After having written down the value of its auto finance business, along with setting aside additional amounts to cover bad loans, Capital One Financial Corp posted a $1.4 billion, or $3.74 per diluted share, net loss in the fourth quarter - a dramatic plunge with regard to the year-earlier figures of $226.6 million net income, or 60 cents per diluted share!
The McLean, Virginia-based bank and credit-card issuer, took an $811 million noncash impairment charge, linked to its troubled auto finance business, in addition to setting aside a whopping $2.1 billion to cover bad loans. Moreover, it also kept back another $1.0 billion for greater loan losses, foreseeing a greater descent of its credit portfolio, which is beleaguered due to increase in unemployment.
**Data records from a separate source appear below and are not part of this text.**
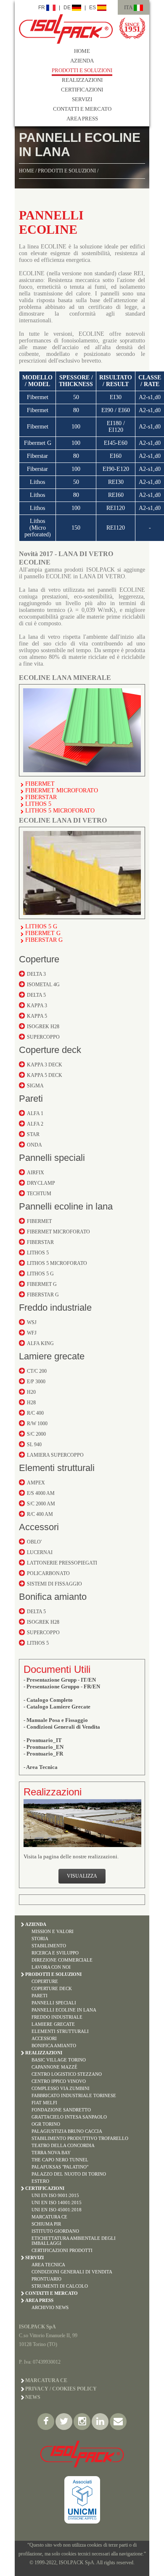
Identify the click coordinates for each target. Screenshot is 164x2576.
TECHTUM (39, 1194)
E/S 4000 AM (41, 1493)
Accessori (39, 1527)
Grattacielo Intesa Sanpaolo (69, 2116)
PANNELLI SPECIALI (54, 2002)
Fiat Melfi (44, 2102)
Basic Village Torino (59, 2059)
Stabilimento (49, 1945)
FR (42, 7)
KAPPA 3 (37, 1005)
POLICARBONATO (48, 1573)
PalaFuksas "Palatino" (60, 2166)
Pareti (31, 1098)
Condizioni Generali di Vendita (72, 2271)
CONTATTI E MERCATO (82, 109)
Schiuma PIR (46, 2223)
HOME (82, 51)
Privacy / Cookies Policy (61, 2389)
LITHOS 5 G (41, 926)
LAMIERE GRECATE (53, 2024)
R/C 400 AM (40, 1514)
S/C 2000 (36, 1434)
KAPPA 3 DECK (44, 1065)
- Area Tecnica (41, 1767)
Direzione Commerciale (62, 1959)
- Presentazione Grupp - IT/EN (60, 1680)
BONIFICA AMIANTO (54, 2045)
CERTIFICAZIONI (82, 89)
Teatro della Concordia (63, 2145)
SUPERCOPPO (43, 1037)
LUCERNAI (40, 1552)
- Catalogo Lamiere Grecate (57, 1706)
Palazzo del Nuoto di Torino (69, 2173)
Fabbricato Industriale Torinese (74, 2095)
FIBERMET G (43, 933)
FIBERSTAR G (44, 940)
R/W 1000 (37, 1423)
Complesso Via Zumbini (61, 2088)
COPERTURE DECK (52, 1988)
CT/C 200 (37, 1371)
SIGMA (35, 1086)
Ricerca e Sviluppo (55, 1952)
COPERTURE (45, 1981)
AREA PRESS (82, 118)
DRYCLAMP (41, 1183)
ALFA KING (40, 1343)
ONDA (34, 1145)
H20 (31, 1392)
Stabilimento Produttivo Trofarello (80, 2138)
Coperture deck (50, 1050)
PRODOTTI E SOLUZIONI (82, 70)
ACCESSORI (44, 2038)
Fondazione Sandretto (61, 2109)
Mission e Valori (53, 1931)
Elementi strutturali (57, 1468)
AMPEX (36, 1483)
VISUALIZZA (82, 1876)
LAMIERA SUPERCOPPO (55, 1455)
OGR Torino (46, 2124)
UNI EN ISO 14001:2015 (57, 2202)
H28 (31, 1403)
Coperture (39, 959)
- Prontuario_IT (43, 1740)
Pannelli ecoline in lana (66, 1206)
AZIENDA (82, 60)
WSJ (32, 1322)
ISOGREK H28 (43, 1026)
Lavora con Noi (51, 1967)
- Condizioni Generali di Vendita (62, 1727)
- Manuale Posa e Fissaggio (56, 1720)
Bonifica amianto (53, 1596)
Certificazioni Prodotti (62, 2250)
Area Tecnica (48, 2264)
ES (93, 7)
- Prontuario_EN (43, 1747)
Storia (40, 1938)
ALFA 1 (35, 1113)
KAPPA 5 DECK (44, 1075)
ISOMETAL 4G (43, 985)
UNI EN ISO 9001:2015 (55, 2195)
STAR (33, 1134)
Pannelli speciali (52, 1157)
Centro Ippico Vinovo (59, 2081)
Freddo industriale (55, 1307)
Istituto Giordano (55, 2231)
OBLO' (34, 1542)
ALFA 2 (35, 1124)
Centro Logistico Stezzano (67, 2074)
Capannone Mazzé (54, 2066)
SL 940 (34, 1444)
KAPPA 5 (37, 1016)
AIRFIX (35, 1173)
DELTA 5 (36, 995)
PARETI (40, 1995)
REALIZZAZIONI (82, 80)
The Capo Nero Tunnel (60, 2159)
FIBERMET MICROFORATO (61, 790)
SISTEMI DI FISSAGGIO (54, 1584)
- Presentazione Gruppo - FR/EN (62, 1686)
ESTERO (40, 2181)
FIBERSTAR (41, 797)
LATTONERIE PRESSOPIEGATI (62, 1563)
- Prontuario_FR (43, 1753)
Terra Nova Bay (51, 2152)
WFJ (32, 1333)
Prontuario (46, 2278)
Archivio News (50, 2307)
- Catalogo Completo (48, 1700)
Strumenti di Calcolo (60, 2286)
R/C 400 (35, 1413)
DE (67, 7)
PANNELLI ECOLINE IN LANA (64, 2009)
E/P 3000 (36, 1382)
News (32, 2397)
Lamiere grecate (52, 1356)
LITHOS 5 (38, 804)
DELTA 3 (36, 974)
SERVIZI (82, 99)
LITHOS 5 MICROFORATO (60, 810)
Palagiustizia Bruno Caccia (67, 2131)
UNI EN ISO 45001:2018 (57, 2209)
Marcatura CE (49, 2216)
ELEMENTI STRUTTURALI (60, 2031)
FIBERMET (40, 784)
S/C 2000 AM (41, 1504)
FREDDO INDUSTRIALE (57, 2017)
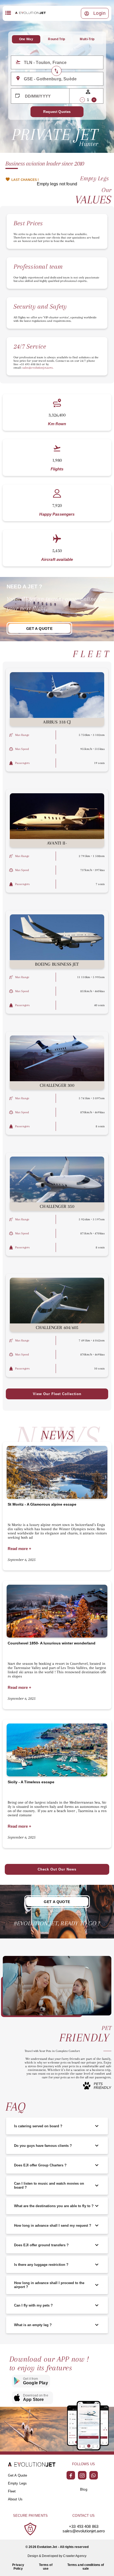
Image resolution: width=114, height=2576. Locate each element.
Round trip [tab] (56, 39)
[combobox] (61, 62)
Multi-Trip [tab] (87, 39)
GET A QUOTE (39, 628)
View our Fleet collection (57, 1394)
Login (99, 13)
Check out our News (57, 1869)
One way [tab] (26, 39)
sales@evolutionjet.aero (84, 2531)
Capital One's net chargeoffs - that is, loans the company feels will not be repaid - jumped to $1.05 billion from the 2007 fourth-quarter figures of $650 million. The rate of chargeoffs increased almost two times - from 2.66 percent to 4.21 percent.
The largest issuers of MasterCard Inc and Visa Inc credit cards, whose shares dropped 7.7 percent in post-market trading, predicts higher credit losses in 2009, because of which the Rating agency Standard & Poor has cut this year outlook of Capital One to negative.
The Chairman and CEO of Capital One, Richard Fairbank, said: "The economic downturn was the key driver of our fourth quarter ... and we expect that the recession will continue to impact our results throughout 2009."